War Dogs: Churchill and Rufus by Kathryn Selbert

Charlesbridge, 2013.

This is a picture book and geared toward a younger audience than I generally review for, grades 2-5, according to the publisher’s information. I’m including it here anyway because although Kathryn Selbert has written a story that would appeal to elementary school kids, I think it could also be a good entry into World War II study in a middle school classroom. It might even make an interesting study for high school students of ways to present complex information.

The story follows Winston Churchill and his poodle Rufus through the events of the war. The poodle provides a great bridge between everyday life and life during the war, showing the humanity of one of history’s greatest world leaders. Selbert’s paintings are detailed and include Churchill’s war room, the streets of London after the Blitz, the beaches on D-Day, and even the victory parade.

I enjoyed the story and its glimpse into Winston Churchill’s life. Perhaps my favorite part of this book is the small typed cards that look like they have been affixed to the pages with a push pin. Each card contains a dated quote from Churchill’s speech or writings.

The end notes are a valuable addition to the book.

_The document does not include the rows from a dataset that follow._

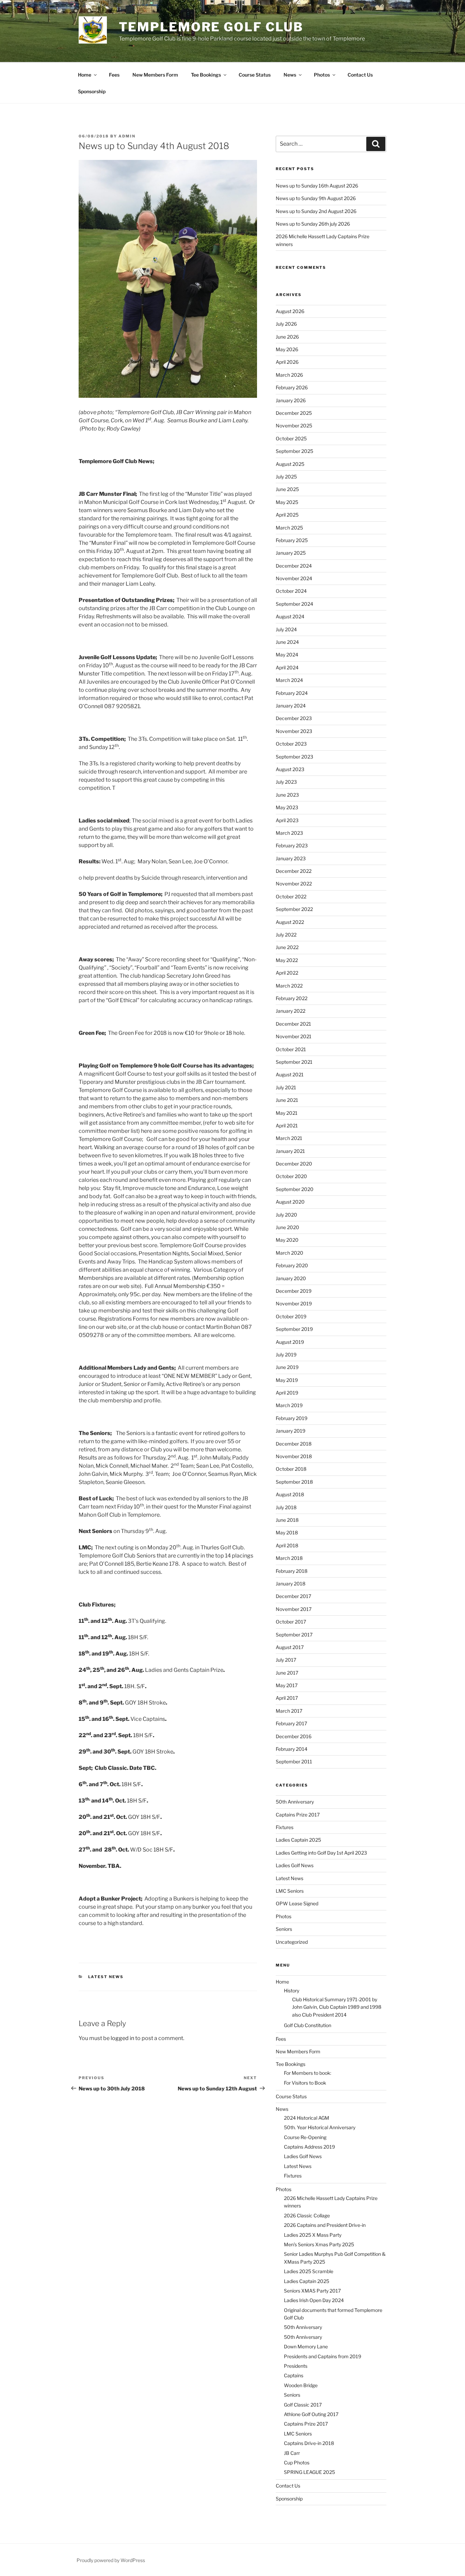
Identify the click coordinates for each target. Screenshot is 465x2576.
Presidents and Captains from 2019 (322, 2356)
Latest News (106, 1976)
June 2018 (287, 1520)
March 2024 (289, 680)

Selbert includes a two page timeline of events beginning in 1939 with the invasion of Poland and ending with Japan’s surrender in 1945. Notes about Churchill’s love of poodles and about Churchill himself give information as well as insight into the world leader. Finally, an extensive list of sources would provide any young researcher with a great start to find out more.

I could see this book being used in an elementary school classroom to introduce students to the events of the war. Because of the quotations and rich resources, it might also be used to teach middle school and high school students. The students might have to work a bit to get past the illustrated picture book aspect, and yet, I think some valuable discussions just might place about the choices the author made in telling her story from this point of view. The quotes also provide a great example of how primary sources can be used within a piece written about history.